(Records drawn from a dataset)
━━━━━━━━
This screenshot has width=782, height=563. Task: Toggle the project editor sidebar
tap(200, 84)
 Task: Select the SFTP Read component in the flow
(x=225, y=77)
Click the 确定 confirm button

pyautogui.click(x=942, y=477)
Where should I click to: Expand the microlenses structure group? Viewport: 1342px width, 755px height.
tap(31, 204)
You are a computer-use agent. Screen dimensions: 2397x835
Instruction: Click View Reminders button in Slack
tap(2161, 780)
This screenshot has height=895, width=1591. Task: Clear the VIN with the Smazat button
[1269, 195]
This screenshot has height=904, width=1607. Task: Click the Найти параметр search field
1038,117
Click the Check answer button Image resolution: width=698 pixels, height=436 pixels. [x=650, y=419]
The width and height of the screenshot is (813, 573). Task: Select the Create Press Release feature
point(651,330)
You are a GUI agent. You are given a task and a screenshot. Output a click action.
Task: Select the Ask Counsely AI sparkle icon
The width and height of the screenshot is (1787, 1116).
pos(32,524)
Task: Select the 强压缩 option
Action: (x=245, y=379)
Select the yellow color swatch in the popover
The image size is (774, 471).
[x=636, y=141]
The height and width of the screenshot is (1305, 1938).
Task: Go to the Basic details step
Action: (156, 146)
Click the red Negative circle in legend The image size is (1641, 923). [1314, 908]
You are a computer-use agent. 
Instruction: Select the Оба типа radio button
━━━━━━━━
[EXERCISE BRIEF]: Print each entry precisely. Include every line.

[RESPONSE TO THIS EXERCISE]:
This screenshot has width=782, height=563. Task: Toggle the project editor sidebar
tap(200, 84)
 Task: Select the SFTP Read component in the flow
(x=225, y=77)
Click the 确定 confirm button

pyautogui.click(x=942, y=477)
Where should I click to: Expand the microlenses structure group? Viewport: 1342px width, 755px height.
tap(31, 204)
You are a computer-use agent. Screen dimensions: 2397x835
Instruction: Click View Reminders button in Slack
tap(2161, 780)
This screenshot has height=895, width=1591. Task: Clear the VIN with the Smazat button
[1269, 195]
This screenshot has height=904, width=1607. Task: Click the Найти параметр search field
1038,117
Click the Check answer button Image resolution: width=698 pixels, height=436 pixels. [x=650, y=419]
The width and height of the screenshot is (813, 573). Task: Select the Create Press Release feature
point(651,330)
You are a GUI agent. You are given a task and a screenshot. Output a click action.
Task: Select the Ask Counsely AI sparkle icon
The width and height of the screenshot is (1787, 1116).
pos(32,524)
Task: Select the 强压缩 option
Action: (x=245, y=379)
Select the yellow color swatch in the popover
The image size is (774, 471).
[x=636, y=141]
The height and width of the screenshot is (1305, 1938).
Task: Go to the Basic details step
Action: (156, 146)
Click the red Negative circle in legend The image size is (1641, 923). [1314, 908]
You are a computer-use agent. 
Instruction: Select the Оба типа radio button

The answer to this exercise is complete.